*** Opening of Excerpted records ***

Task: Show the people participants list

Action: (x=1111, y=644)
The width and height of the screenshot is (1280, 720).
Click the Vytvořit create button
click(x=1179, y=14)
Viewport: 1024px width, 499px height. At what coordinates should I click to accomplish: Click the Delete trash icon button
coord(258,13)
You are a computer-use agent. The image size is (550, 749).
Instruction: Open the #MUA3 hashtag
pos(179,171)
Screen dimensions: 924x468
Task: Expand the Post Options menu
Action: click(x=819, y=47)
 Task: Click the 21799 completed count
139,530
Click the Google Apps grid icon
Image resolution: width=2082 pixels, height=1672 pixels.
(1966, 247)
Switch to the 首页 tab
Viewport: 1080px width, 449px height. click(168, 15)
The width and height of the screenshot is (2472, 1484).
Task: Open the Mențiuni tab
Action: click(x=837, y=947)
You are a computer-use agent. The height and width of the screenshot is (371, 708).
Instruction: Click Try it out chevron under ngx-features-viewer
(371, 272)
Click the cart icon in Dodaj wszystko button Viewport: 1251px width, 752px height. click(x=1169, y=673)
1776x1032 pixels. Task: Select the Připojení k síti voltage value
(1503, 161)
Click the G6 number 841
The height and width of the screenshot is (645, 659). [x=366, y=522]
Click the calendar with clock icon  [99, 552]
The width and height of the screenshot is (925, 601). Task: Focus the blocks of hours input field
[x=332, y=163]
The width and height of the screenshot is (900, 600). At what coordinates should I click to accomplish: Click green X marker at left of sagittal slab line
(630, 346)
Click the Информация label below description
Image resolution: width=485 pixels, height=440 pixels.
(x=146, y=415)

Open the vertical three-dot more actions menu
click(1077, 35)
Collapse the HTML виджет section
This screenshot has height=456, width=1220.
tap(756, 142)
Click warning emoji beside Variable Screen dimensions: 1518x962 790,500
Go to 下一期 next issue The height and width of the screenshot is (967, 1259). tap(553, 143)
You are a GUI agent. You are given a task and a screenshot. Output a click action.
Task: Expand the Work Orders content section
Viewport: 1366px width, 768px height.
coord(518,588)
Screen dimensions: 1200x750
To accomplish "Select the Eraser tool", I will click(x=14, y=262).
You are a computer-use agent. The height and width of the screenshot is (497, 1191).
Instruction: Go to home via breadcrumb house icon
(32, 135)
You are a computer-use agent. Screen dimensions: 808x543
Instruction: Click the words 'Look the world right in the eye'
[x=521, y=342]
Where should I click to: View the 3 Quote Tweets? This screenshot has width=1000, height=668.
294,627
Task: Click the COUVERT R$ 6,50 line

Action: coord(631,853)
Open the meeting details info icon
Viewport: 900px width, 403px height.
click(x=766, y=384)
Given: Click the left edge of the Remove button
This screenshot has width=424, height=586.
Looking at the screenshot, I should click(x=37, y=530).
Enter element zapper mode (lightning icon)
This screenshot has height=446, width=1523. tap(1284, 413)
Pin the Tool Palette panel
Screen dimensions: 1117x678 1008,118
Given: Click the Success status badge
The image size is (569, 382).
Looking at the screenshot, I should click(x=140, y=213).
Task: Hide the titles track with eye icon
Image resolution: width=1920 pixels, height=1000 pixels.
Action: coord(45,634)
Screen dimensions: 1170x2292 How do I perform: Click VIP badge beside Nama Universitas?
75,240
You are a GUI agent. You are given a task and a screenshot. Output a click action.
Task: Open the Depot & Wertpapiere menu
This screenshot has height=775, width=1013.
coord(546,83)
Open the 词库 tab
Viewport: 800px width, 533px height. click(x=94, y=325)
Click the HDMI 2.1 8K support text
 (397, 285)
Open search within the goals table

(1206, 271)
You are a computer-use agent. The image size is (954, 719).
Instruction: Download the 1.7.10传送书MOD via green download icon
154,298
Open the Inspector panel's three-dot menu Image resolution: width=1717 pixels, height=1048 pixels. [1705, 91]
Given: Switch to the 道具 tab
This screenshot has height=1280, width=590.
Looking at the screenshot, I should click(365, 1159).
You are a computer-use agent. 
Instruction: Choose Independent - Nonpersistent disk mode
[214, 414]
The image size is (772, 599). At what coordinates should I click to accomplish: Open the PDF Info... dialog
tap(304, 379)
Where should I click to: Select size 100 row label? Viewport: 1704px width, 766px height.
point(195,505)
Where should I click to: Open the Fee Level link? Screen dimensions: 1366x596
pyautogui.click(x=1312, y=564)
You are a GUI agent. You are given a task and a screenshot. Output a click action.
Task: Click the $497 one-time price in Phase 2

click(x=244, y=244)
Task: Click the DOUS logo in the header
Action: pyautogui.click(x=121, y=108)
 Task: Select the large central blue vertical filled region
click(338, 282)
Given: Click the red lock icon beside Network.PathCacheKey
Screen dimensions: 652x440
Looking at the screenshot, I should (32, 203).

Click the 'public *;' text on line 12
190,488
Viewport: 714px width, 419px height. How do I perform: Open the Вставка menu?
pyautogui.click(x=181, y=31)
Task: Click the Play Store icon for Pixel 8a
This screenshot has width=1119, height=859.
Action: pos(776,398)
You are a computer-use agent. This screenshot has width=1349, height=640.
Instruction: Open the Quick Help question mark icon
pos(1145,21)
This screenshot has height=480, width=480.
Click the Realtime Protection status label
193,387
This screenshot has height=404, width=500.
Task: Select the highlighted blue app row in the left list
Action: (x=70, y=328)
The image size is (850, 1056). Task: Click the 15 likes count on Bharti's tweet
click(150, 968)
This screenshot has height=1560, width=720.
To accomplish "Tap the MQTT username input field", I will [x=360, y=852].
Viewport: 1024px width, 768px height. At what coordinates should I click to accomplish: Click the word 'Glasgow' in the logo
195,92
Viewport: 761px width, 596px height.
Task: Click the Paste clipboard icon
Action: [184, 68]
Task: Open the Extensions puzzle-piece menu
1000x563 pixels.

*** Close of Excerpted records ***

* **What you need to do**: Without skipping anything, transcribe every line above exactly.

* **Response**:
Task: Show the people participants list

Action: (x=1111, y=644)
The width and height of the screenshot is (1280, 720).
Click the Vytvořit create button
click(x=1179, y=14)
Viewport: 1024px width, 499px height. At what coordinates should I click to accomplish: Click the Delete trash icon button
coord(258,13)
You are a computer-use agent. The image size is (550, 749).
Instruction: Open the #MUA3 hashtag
pos(179,171)
Screen dimensions: 924x468
Task: Expand the Post Options menu
Action: click(x=819, y=47)
 Task: Click the 21799 completed count
139,530
Click the Google Apps grid icon
Image resolution: width=2082 pixels, height=1672 pixels.
(1966, 247)
Switch to the 首页 tab
Viewport: 1080px width, 449px height. click(168, 15)
The width and height of the screenshot is (2472, 1484).
Task: Open the Mențiuni tab
Action: click(x=837, y=947)
You are a computer-use agent. The height and width of the screenshot is (371, 708).
Instruction: Click Try it out chevron under ngx-features-viewer
(371, 272)
Click the cart icon in Dodaj wszystko button Viewport: 1251px width, 752px height. click(x=1169, y=673)
1776x1032 pixels. Task: Select the Připojení k síti voltage value
(1503, 161)
Click the G6 number 841
The height and width of the screenshot is (645, 659). [x=366, y=522]
Click the calendar with clock icon  [99, 552]
The width and height of the screenshot is (925, 601). Task: Focus the blocks of hours input field
[x=332, y=163]
The width and height of the screenshot is (900, 600). At what coordinates should I click to accomplish: Click green X marker at left of sagittal slab line
(630, 346)
Click the Информация label below description
Image resolution: width=485 pixels, height=440 pixels.
(x=146, y=415)

Open the vertical three-dot more actions menu
click(1077, 35)
Collapse the HTML виджет section
This screenshot has height=456, width=1220.
tap(756, 142)
Click warning emoji beside Variable Screen dimensions: 1518x962 790,500
Go to 下一期 next issue The height and width of the screenshot is (967, 1259). tap(553, 143)
You are a GUI agent. You are given a task and a screenshot. Output a click action.
Task: Expand the Work Orders content section
Viewport: 1366px width, 768px height.
coord(518,588)
Screen dimensions: 1200x750
To accomplish "Select the Eraser tool", I will click(x=14, y=262).
You are a computer-use agent. The height and width of the screenshot is (497, 1191).
Instruction: Go to home via breadcrumb house icon
(32, 135)
You are a computer-use agent. Screen dimensions: 808x543
Instruction: Click the words 'Look the world right in the eye'
[x=521, y=342]
Where should I click to: View the 3 Quote Tweets? This screenshot has width=1000, height=668.
294,627
Task: Click the COUVERT R$ 6,50 line

Action: coord(631,853)
Open the meeting details info icon
Viewport: 900px width, 403px height.
click(x=766, y=384)
Given: Click the left edge of the Remove button
This screenshot has width=424, height=586.
Looking at the screenshot, I should click(x=37, y=530).
Enter element zapper mode (lightning icon)
This screenshot has height=446, width=1523. tap(1284, 413)
Pin the Tool Palette panel
Screen dimensions: 1117x678 1008,118
Given: Click the Success status badge
The image size is (569, 382).
Looking at the screenshot, I should click(x=140, y=213).
Task: Hide the titles track with eye icon
Image resolution: width=1920 pixels, height=1000 pixels.
Action: coord(45,634)
Screen dimensions: 1170x2292 How do I perform: Click VIP badge beside Nama Universitas?
75,240
You are a GUI agent. You are given a task and a screenshot. Output a click action.
Task: Open the Depot & Wertpapiere menu
This screenshot has height=775, width=1013.
coord(546,83)
Open the 词库 tab
Viewport: 800px width, 533px height. click(x=94, y=325)
Click the HDMI 2.1 8K support text
 (397, 285)
Open search within the goals table

(1206, 271)
You are a computer-use agent. The image size is (954, 719).
Instruction: Download the 1.7.10传送书MOD via green download icon
154,298
Open the Inspector panel's three-dot menu Image resolution: width=1717 pixels, height=1048 pixels. [1705, 91]
Given: Switch to the 道具 tab
This screenshot has height=1280, width=590.
Looking at the screenshot, I should click(365, 1159).
You are a computer-use agent. 
Instruction: Choose Independent - Nonpersistent disk mode
[214, 414]
The image size is (772, 599). At what coordinates should I click to accomplish: Open the PDF Info... dialog
tap(304, 379)
Where should I click to: Select size 100 row label? Viewport: 1704px width, 766px height.
point(195,505)
Where should I click to: Open the Fee Level link? Screen dimensions: 1366x596
pyautogui.click(x=1312, y=564)
You are a GUI agent. You are given a task and a screenshot. Output a click action.
Task: Click the $497 one-time price in Phase 2

click(x=244, y=244)
Task: Click the DOUS logo in the header
Action: pyautogui.click(x=121, y=108)
 Task: Select the large central blue vertical filled region
click(338, 282)
Given: Click the red lock icon beside Network.PathCacheKey
Screen dimensions: 652x440
Looking at the screenshot, I should (32, 203).

Click the 'public *;' text on line 12
190,488
Viewport: 714px width, 419px height. How do I perform: Open the Вставка menu?
pyautogui.click(x=181, y=31)
Task: Click the Play Store icon for Pixel 8a
This screenshot has width=1119, height=859.
Action: pos(776,398)
You are a computer-use agent. This screenshot has width=1349, height=640.
Instruction: Open the Quick Help question mark icon
pos(1145,21)
This screenshot has height=480, width=480.
Click the Realtime Protection status label
193,387
This screenshot has height=404, width=500.
Task: Select the highlighted blue app row in the left list
Action: (x=70, y=328)
The image size is (850, 1056). Task: Click the 15 likes count on Bharti's tweet
click(150, 968)
This screenshot has height=1560, width=720.
To accomplish "Tap the MQTT username input field", I will [x=360, y=852].
Viewport: 1024px width, 768px height. At what coordinates should I click to accomplish: Click the word 'Glasgow' in the logo
195,92
Viewport: 761px width, 596px height.
Task: Click the Paste clipboard icon
Action: [184, 68]
Task: Open the Extensions puzzle-piece menu
1000x563 pixels.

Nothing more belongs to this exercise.